An Audit Commission briefing has found significant differences in the types of care received by people aged 65 and over across the country. It shows that despite the strong focus for many years on improving joint working across the NHS and social care, progress remains patchy.

Integrated working offers the potential both for efficiency savings and improved care. NHS and social care partners need to be clearer about the outcomes they are trying to achieve and how they will know they are making progress towards them.

Joining up health and social care is the second in a series of Audit Commission briefings looking at adult social care. It shows significant variation in levels of emergency admissions to hospital, and other indicators that raise questions about how well services are being integrated to meet the preferences of older people.
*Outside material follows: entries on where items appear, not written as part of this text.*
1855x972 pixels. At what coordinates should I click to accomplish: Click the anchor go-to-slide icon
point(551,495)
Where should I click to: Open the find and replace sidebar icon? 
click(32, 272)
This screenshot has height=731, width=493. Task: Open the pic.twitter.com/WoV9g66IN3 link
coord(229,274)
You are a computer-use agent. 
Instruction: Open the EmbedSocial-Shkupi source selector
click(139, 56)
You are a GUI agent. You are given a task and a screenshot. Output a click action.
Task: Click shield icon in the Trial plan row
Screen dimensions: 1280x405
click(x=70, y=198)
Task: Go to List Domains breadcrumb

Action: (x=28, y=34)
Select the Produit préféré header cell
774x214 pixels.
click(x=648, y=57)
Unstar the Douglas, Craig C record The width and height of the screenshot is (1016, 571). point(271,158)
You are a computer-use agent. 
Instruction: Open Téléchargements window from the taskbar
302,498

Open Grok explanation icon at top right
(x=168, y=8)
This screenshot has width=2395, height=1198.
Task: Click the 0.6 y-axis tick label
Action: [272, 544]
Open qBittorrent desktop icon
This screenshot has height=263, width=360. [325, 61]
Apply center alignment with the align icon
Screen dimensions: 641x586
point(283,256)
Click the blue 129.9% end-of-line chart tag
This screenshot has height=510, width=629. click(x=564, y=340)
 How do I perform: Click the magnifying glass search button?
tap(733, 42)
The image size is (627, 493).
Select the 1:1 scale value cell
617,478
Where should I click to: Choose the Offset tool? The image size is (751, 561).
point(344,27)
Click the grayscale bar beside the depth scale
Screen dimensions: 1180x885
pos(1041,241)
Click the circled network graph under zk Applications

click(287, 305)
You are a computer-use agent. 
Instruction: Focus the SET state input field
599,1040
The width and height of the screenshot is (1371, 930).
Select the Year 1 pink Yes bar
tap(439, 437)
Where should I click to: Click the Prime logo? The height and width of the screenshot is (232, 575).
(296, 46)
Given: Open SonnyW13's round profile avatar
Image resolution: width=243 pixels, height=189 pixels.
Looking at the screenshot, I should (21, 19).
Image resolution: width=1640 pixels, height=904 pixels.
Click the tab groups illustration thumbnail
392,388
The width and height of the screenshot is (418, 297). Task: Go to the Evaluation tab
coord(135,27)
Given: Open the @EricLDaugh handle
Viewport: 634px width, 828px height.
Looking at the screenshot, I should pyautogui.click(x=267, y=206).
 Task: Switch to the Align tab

Andy McKeon, Managing Director of Health, said:

‘Most older people want to continue living independently in their own homes, if possible, avoid admission to hospital and, ultimately, die at home. Supporting them to do these things are key elements of health and social care policy. There are also savings to be made by reducing the use of expensive hospital or residential care. Our evidence shows there is considerable local variation in achieving these aims. Progress will only be made by better integrating care locally. No one part of the public sector can successfully tackle the challenge of delivering good quality care with tight or decreasing budgets.’

At a time when the whole of the public sector must find significant savings, the briefing identifies potential efficiencies. For example, emergency admissions for people of all ages cost the NHS £11 billion in 2009/10. The report estimates that PCTs could have saved £132 million over that time period if they had all reduced admission rates of those aged 65 and over to the average level expected for a population with the same characteristics.

But without good integration, there is a risk of wasted effort and ‘cost-shunting’ where savings made by one organisation or sector create costs for others. Primary Care Trusts (PCTs), for example, can save money by reducing the number of people who are admitted to hospital in an emergency. But this may increase costs for the local authority.

Mr McKeon continues:

‘There is a temptation when times are tough to withdraw into silos and limit your focus. We have seen this in the past. This instinct is misplaced. Real savings, and a better, more independent, experience for local people, can only be achieved through partnership, and a view of what constitutes value for money across both health and social care. Our briefing sets out some of the issues that partnerships should address, and suggests practical ways to do so.’

The briefing offers guidance to local partnerships, setting out a list of questions to consider, and suggestions for interventions that might help. Case studies show how some areas have embraced partnership working and used local data and benchmarking to establish how and where to make improvements.